The lockdowns/stay at home orders/mask mandates and other restrictions we've endured over the past year have been tough, no question. But -- they've worked. They've kept people alive and healthy.  I'm not saying our stats are great, mind you -- 539,000 sick people and 8,700 deaths over 15 months is nothing to brag about. And I shudder to think of where we'd be right now if we hadn't locked down when we did -- and of course many (including me) will argue we'd be in a far better place right now if we hadn't lifted restrictions prematurely back in March -- and/or been quicker to reimpose them -- thus launching the third wave.  And of course, there will always be people (on both sides of the border) who ignore whatever restrictions are put into place, for a variety of reasons. 

I suppose some might argue that, current case/death numbers being equal, and vaccinations going well, if they can gather in such large numbers without masks, why can't we? (or if not that, at least go into a store to buy underwear?)  There is a case to be made that you're less likely to encounter COVID-19 in a smaller retail outlet (especially if it's operating at partial capacity) than in, say, big-box stores such as Costco or Walmart (which remain open at reduced capacity, but are currently prohibited from selling non-essential items... like underwear).  

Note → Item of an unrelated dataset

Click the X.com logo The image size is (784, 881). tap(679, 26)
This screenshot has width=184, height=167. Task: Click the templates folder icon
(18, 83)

But look at the numbers. Within about two weeks after the last lockdown/stay-at-home/school shutdown order was implemented in early April, the numbers peaked at an all-time high -- and then, FINALLY, began heading in the right direction. Earlier this week, daily new case numbers dropped below 1,000 for the first time since March, and the last time we hit yesterday's one-day case numbers (699) was in mid-OCTOBER. 

It's taken us a long time to get here -- longer than it probably would have taken if we'd stuck longer with Lockdown #2 and not been in such a hurry to reopen in March (against most medical advice -- thus triggering Wave & Lockdown #3). But we've still got some distance to go before we get down to zero.  And who wants to risk triggering Wave/Lockdown #4? especially with summer just starting? 

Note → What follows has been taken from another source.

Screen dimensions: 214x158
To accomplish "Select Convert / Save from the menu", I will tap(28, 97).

The provincial government has announced a staged reopening plan, with some non-essential retail and outdoor dining scheduled to reopen around June 14th.  There's been a LOT of grumbling about that. It's hard to be patient -- especially when we see the rest of the world starting to open up and normalize. But, given the variants in circulation, the current (still high) ICU numbers and the small number of people here who are fully vaccinated, I think we need to hang on just a little bit longer, keep following the guidelines, and get vaccinated when it's our turn. Then, hopefully, we can all enjoy this summer a whole lot more than the last one (if not the ones before COVID-19). 

(steps off soapbox) 

1 comment:

  1. I'm glad your numbers are going down. The side-by-side comparison of Indiana and Ontario was interesting. Yes, lockdowns are hard. But so are deaths! And 135,000 people at the same place, with only 35% fully vaccinated (and I imagine the crowd at the Indy 500 would have a lower percentage vaccinated, given the politicisation of the virus/vaccinations?), is just asking for trouble.

    Thank you for getting on your soapbox!